Instructions for the task. Take the line containing "Given: Select the FlashLet tab" and every line after it to the end of the material below; reproduce them exactly, without pictures.
########
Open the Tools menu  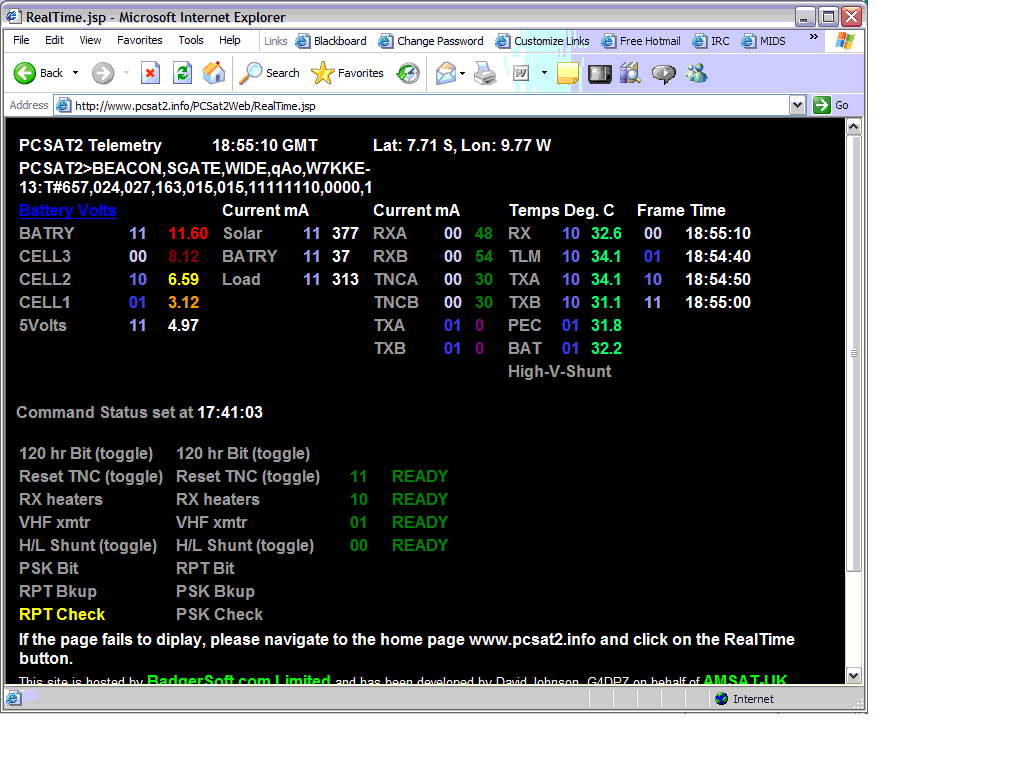(x=191, y=41)
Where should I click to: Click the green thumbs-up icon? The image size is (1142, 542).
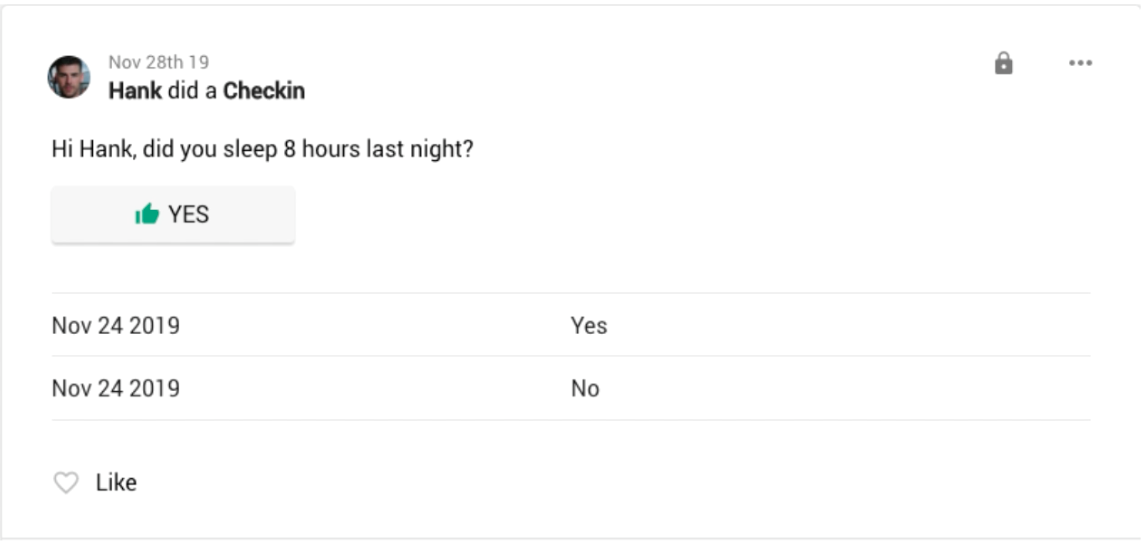coord(147,214)
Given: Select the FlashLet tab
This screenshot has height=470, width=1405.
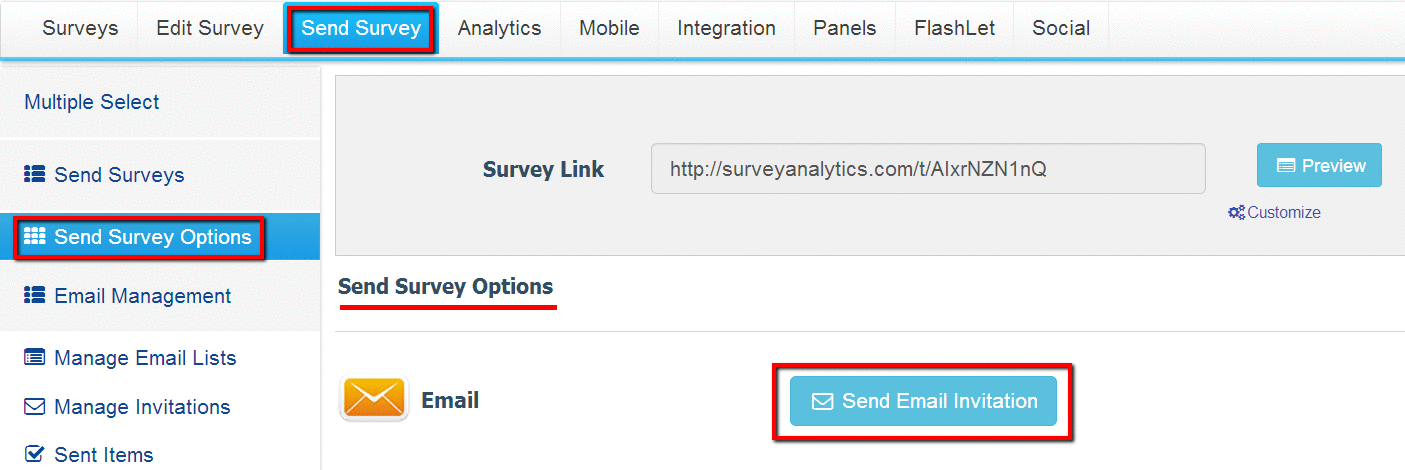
########
Your response.
Given: Select the FlashLet tab
This screenshot has height=470, width=1405.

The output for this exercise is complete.